STR Reports Canada Performance for Week Ending 7 November
In year-over-year measurements, the industry's occupancy decreased 9.6 percent to 59.1 percent, ADR dropped 3.7 percent to CAD$122.13, and RevPAR decreased 13.0 percent to CAD$72.21. The Canadian hotel industry posted declines in all three key performance measurements during the week of 1-7 November, according to data from STR.
In year-over-year measurements, the industry's occupancy decreased 9.6 percent to end the week at 59.1 percent. Average daily rate dropped 3.7 percent to finish the week at CAD$122.13. Revenue per available room for the week decreased 13.0 percent to finish at CAD$72.21.
Among the provinces, Prince Edward Island led the increases in all three key metrics. Its occupancy jumped 33.4 percent to 46.7 percent, ADR rose 8.7 percent to CAD$83.05, and RevPAR was up 45.3 percent to CAD$38.82.
Three provinces experienced double-digit decreases in occupancy: Alberta (-22.0 percent to 57.4 percent); Saskatchewan (-11.0 percent to 77.0 percent); and British Columbia (-10.3 percent to 53.9 percent).
Three provinces in addition to Prince Edward Island reported ADR increases: Saskatchewan (+4.0 percent to CAD$119.24); Manitoba (+3.8 percent to CAD$110.08); and Nova Scotia (+0.6 percent to CAD$113.14).

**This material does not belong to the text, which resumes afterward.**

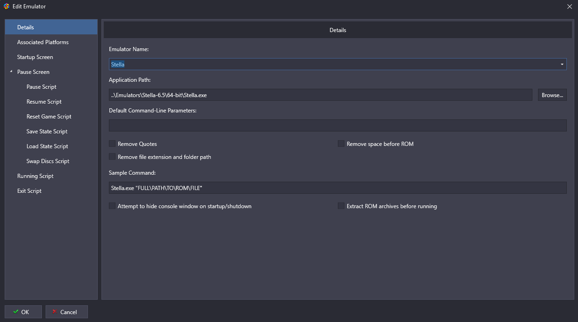Screen dimensions: 578x322
Task: Open the Emulator Name dropdown arrow
Action: (x=562, y=64)

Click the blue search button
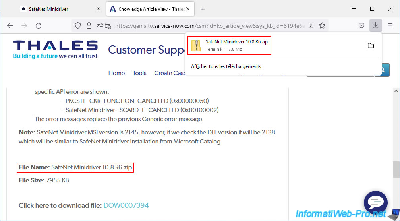pyautogui.click(x=383, y=70)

Alberta posted the largest ADR decrease, falling 6.6 percent to CAD$130.81, followed by Ontario with a 4.8-percent decrease to CAD$120.40.
Alberta experienced the largest RevPAR decrease, falling 27.2 percent to CAD$75.03. British Columbia (-12.9 percent to CAD$64.35) and Ontario (-12.8 percent to CAD$71.23) also experienced double-digit RevPAR decreases.